Ed. Hugo & Cie, 2012
"Avec ce court roman, Régine Deforges signe une œuvre littéraire puissante qui pose une question dérangeante : comment appréhende-t-on les besoins physiques et affectifs des personnes dont la différence ne permet que rarement une sexualité dite “normale” ?

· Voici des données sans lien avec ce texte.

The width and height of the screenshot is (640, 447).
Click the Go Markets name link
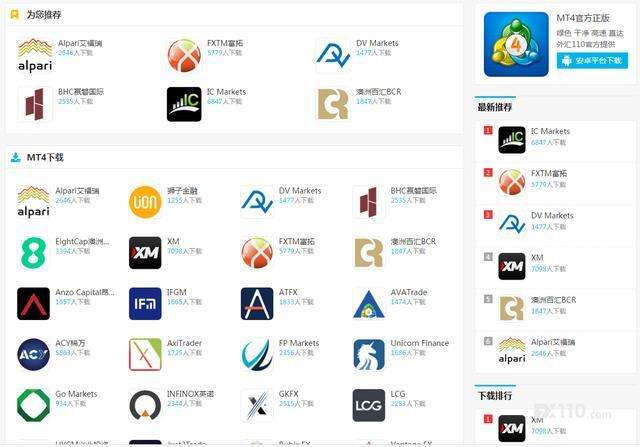(x=76, y=394)
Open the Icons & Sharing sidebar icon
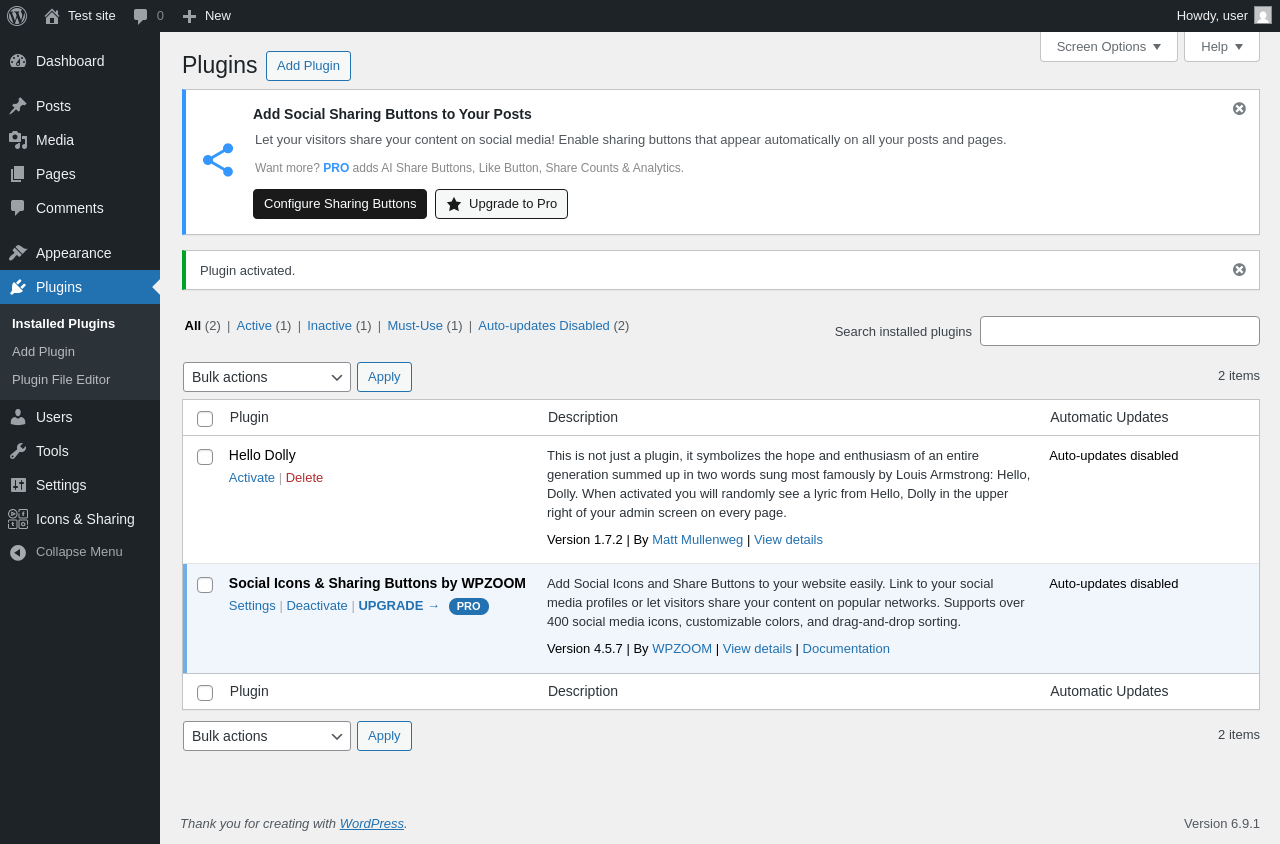The image size is (1280, 844). (x=18, y=519)
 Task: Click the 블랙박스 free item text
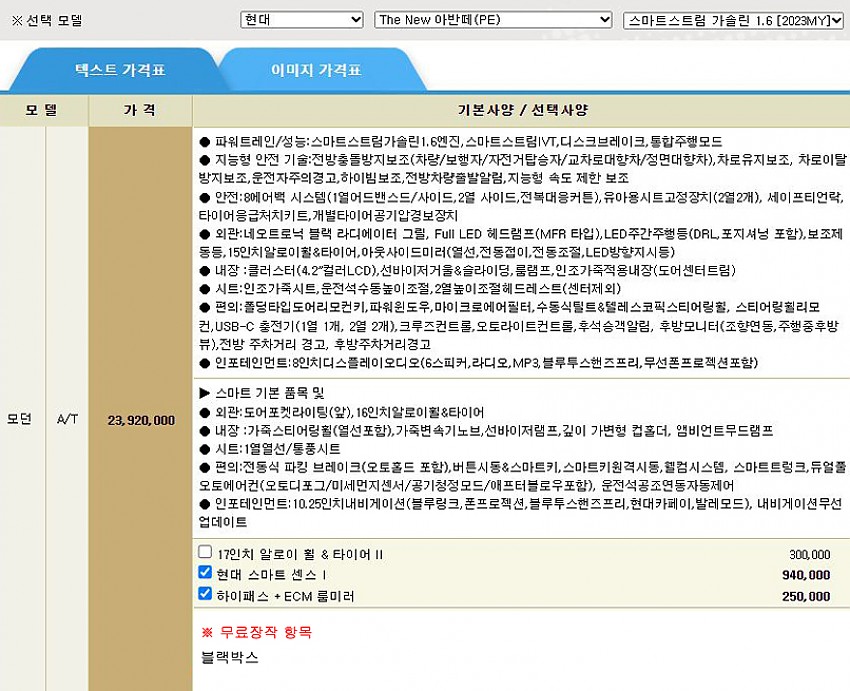click(229, 657)
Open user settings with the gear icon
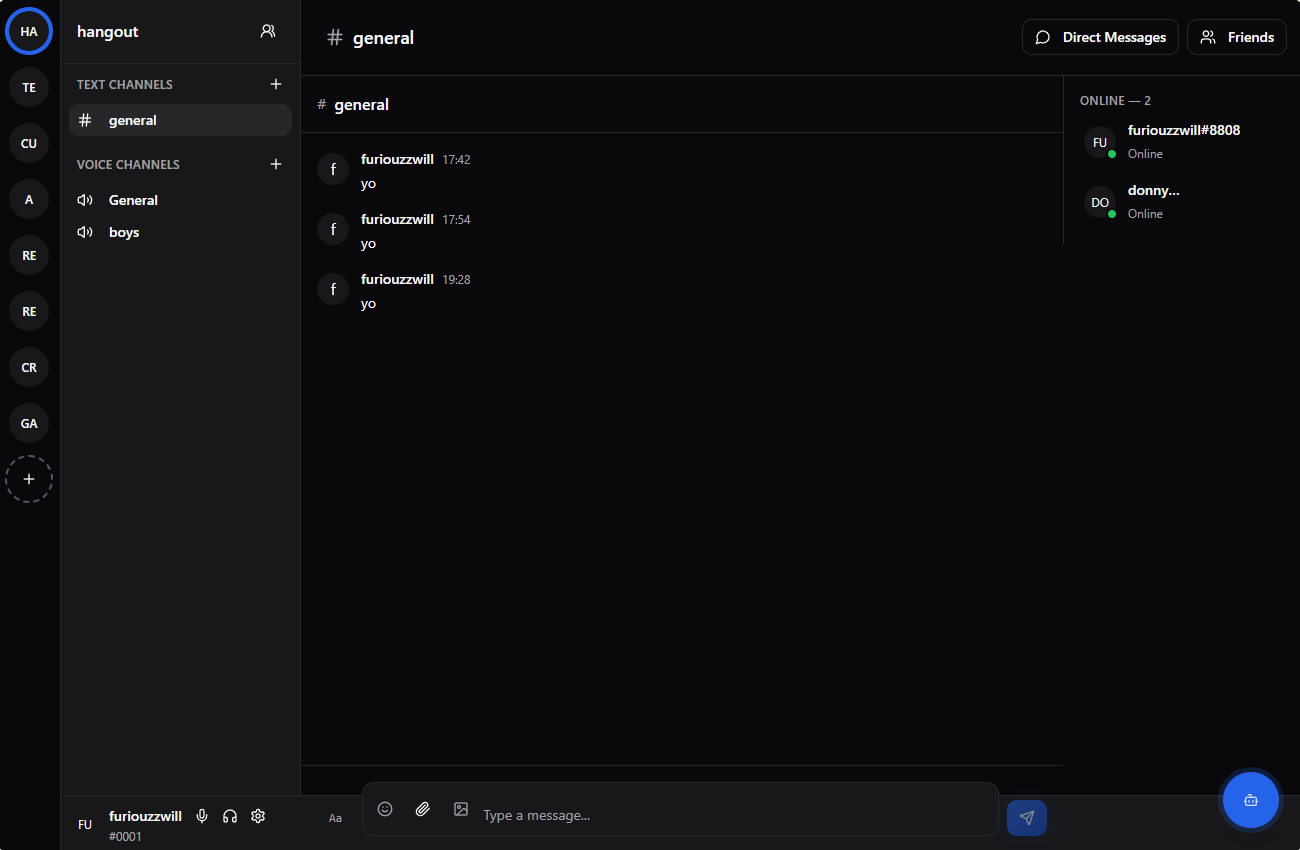Image resolution: width=1300 pixels, height=850 pixels. coord(258,816)
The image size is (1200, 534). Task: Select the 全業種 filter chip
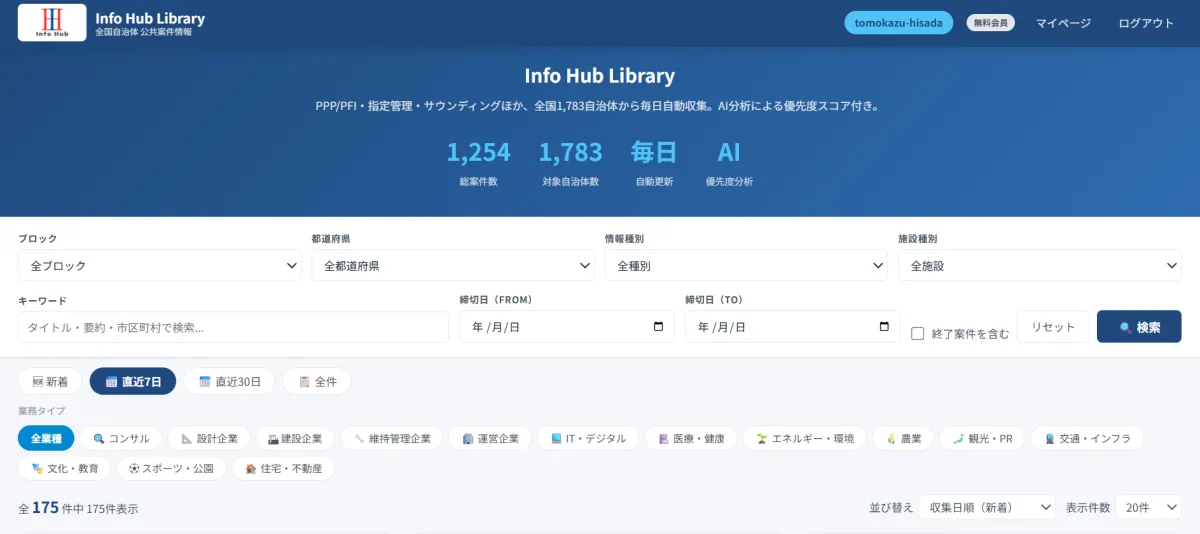46,438

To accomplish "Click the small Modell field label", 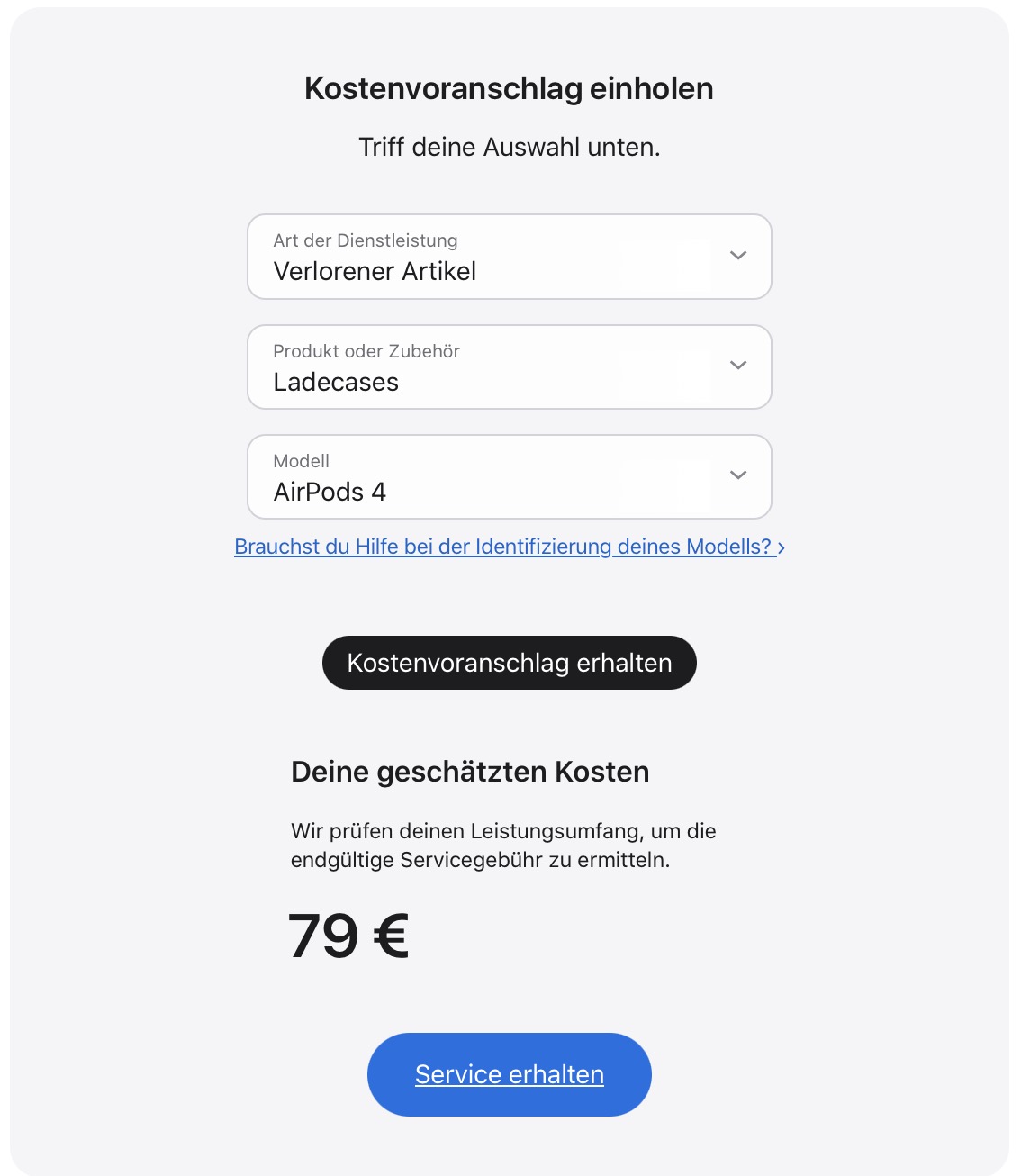I will 301,461.
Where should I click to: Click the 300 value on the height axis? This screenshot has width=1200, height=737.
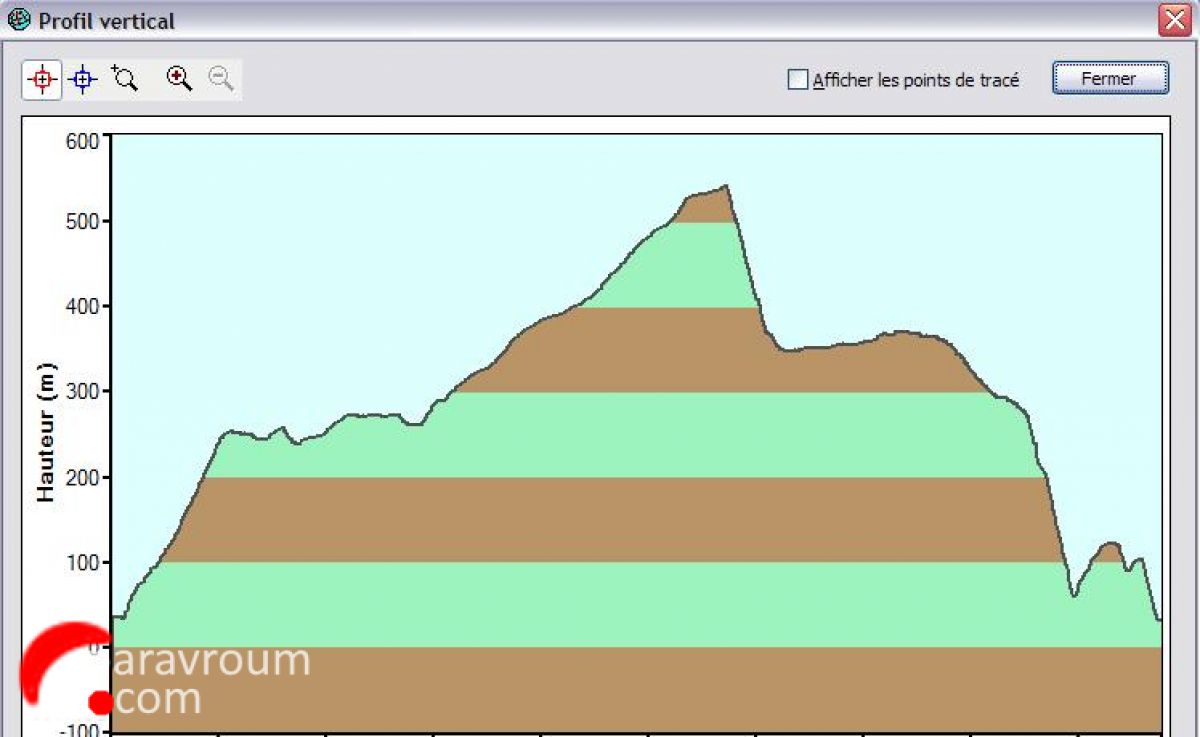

Présenté comme un roman « d’engagement », le dernier opus de Régine Deforges, nous convie à suivre le chemin de croix de Marie. Marie, veuve et mère d’un garçon handicapé mental, confrontée à ses besoins et désirs sexuels, face auxquels ni médecin, ni curé, ni prostituées ne peuvent apporter de réponse satisfaisante. Elle finira par « se donner » à son fils dont elle attendra un enfant. Puis, telle Médée, les empoisonnera, elle et lui. Après les médias qui se sont emparés ces derniers mois de la question de la sexualité des personnes handicapées et de son corollaire, celle des aidants sexuels, les voici donc posées dans un roman. Intéressant pour sensibiliser le grand public à un sujet tabou, ô combien délicat. Sauf qu’il faudrait pour cela savoir créer l’empathie entre le lecteur, l’héroïne et son fils. Mais Toutes les Femmes s’appellent Marie offre une vision tellement caricaturale du handicap mental, des désirs, de la relation mère-enfant que, dès les premières pages, le chemin de croix de Marie devient le calvaire du lecteur."